The GSAs came into being after passage of the 1984 federal Equal Access Act, a law sought by conservative Christian groups to allow religious clubs in public high schools.

'One of the things that came up during discussion, 'If gay kids wanted to meet, too, they could,' " Loupo said.

It's under the Equal Access Act that the ACLU filed suit Nov. 15 in Okeechobee County.

"If you allow any clubs to meet, you have to allow all clubs to meet, including gay-straight alliances.  Some schools just refuse to follow the law," said Rosenwald, the ACLU lawyer.

The ACLU has never before fought for a GSA in Florida.  Similar cases have been won in Georgia, Kentucky, California, Utah and Minnesota, he said.

Broward educator Teri Williams, 46, reminds people that behind the lawsuits are real children, many whose lives are turned upside down after they identify themselves as gay or lesbian.

"I had a student who was thrown out of his house," said Williams, former GSA advisor at Coral Springs Charter school.  "He came home and found his belongings outside the house in the rain."

Williams is straight, married and the mother of three grown children, none of whom is gay.  She first became aware of gay youth issues nearly two decades ago.

"An episode in my life is a student who committed suicide," Williams said.  "It was many, many years ago when I began teaching.  The conversations began around a suicide letter he left that stated, 'Please tell them I'm not gay.'

'I thought, 'How can this happen?'  I realized that this child did not have a community.  There must be a human connection.  For so many gay kids, they feel they don't have a community.  They don't have a connection.  For me, the GSA is a critical component in our school for these kids."

'IT'S NOT EASY'

Jose Ventura, 18, graduated from Jackson High in Miami last May.  He knew at least 20 other gay students there and was president of Jackson's GSA for two years.

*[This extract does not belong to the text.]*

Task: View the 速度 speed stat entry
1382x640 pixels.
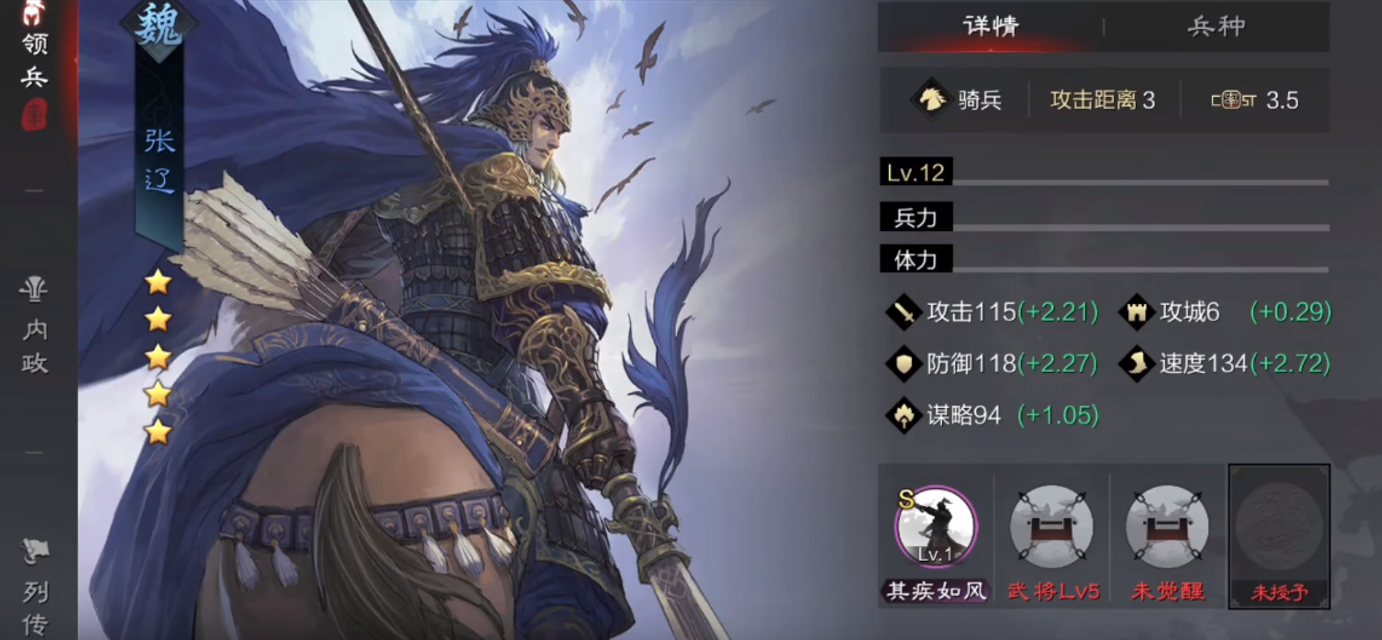Action: [1228, 363]
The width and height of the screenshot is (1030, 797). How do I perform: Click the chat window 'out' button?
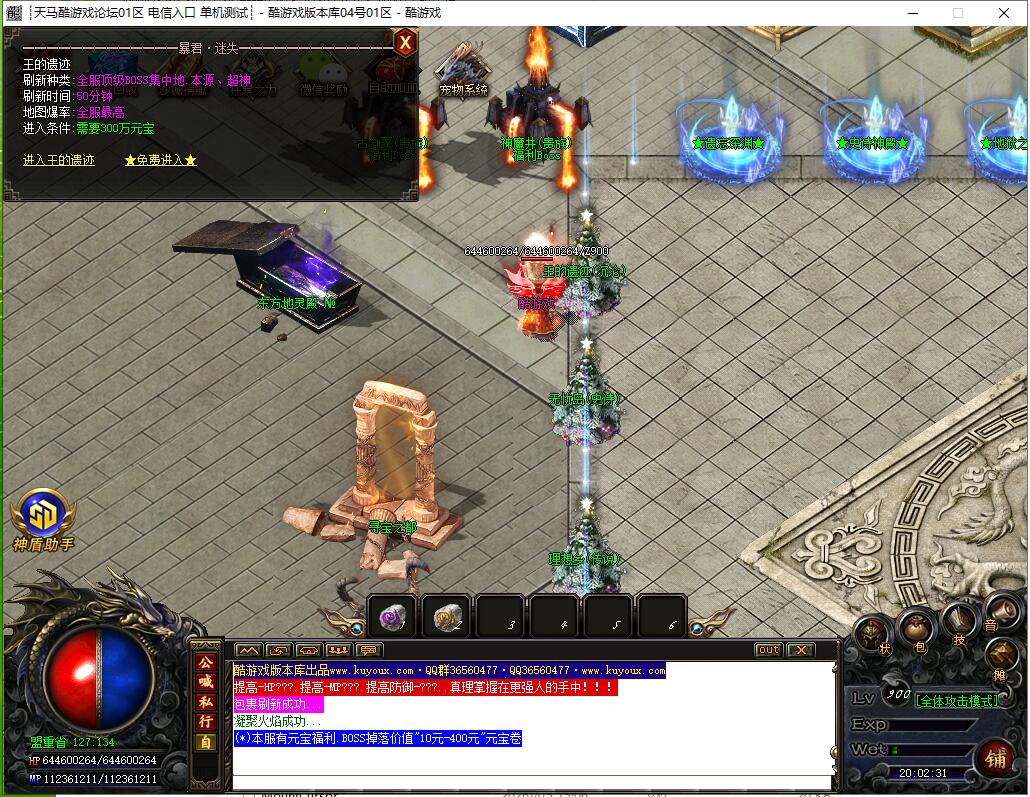768,650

"It's not easy to be out," said Miami-born Ventura, whose parents are from the Dominican Republic.  "My mom knows about me, but we don't talk about it a lot."

When Ventura got to Jackson, the school didn't have a GSA.

"We wanted to start one up, to hang out and to educate everyone in our school about sexual orientation," he said.  "The first year, we had six kids.  We'd talk, go out on field trips, things like that."

Ventura said that because of the alliance, he went from being "very shy" to "very outgoing."

"Through the GSA, I learned to speak out to people," Ventura said.

His advice to other gay teens:  "Look for support.  It's going to get lonely out there and you need someone to talk with at least once in your life."